Hierarchical structure of parent-child records adds complexity to flattening, as demonstrated by @pramidat
Attributes are saved in repetitive fashion, so a person attribute “National ID” can store multiple copies: “PK-12345” and “PK-98765”. Usually, we’re interested in latest value only, thus when flattening attributes, we only pick the latest value; what about the previous values?
There’s usually some Java job running as demon, or Bash script called in Cronjob to control the DW jobs. These jobs should be controlled via OpenMRS (like reporting module does).
The data is analyzed via Pentaho, PowerBI, etc., reporting module should also provide interface to generate reports from DW.
Importing data from multiple installation opens a new box of challenges. For example, should a separate copy of metadata be maintained for each installation, or we assume that the installations are using same concept dictionary, encounter types, etc.? What about locations and users? A hospital’s use case is different from a medical camp.

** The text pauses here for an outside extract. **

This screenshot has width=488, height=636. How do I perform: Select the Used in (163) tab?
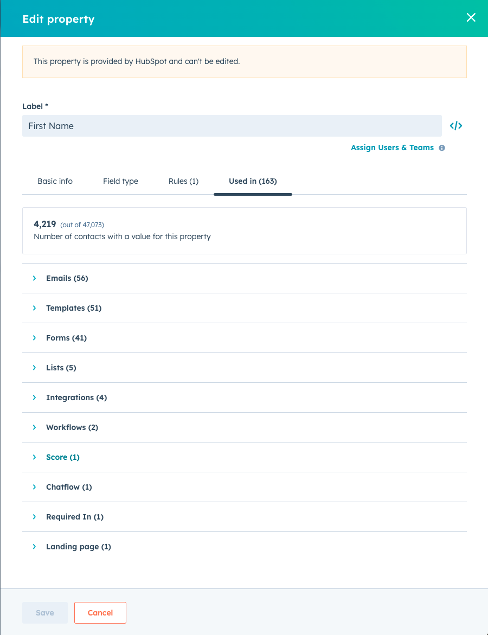253,181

Obs groups are troublesome. For example, a multi-select question can be stored as an obs group, but when it comes to flattening, we have to live with workarounds like storing multiple selections into a single cell in flattened table, or generate a column against each combination (taking a leaf from text mining).

A quick answer to query from @darius about Spring batch vs Pentaho. Spring batch simply provides parallelism. PDI (Pentaho Data Integration) on other hand provides a plethora of tools for ETL. You can even execute java programs as Kettle jobs. I would suggest going with PDI; there’s some learning curve but it’s a proper Big-data-ready DW tool.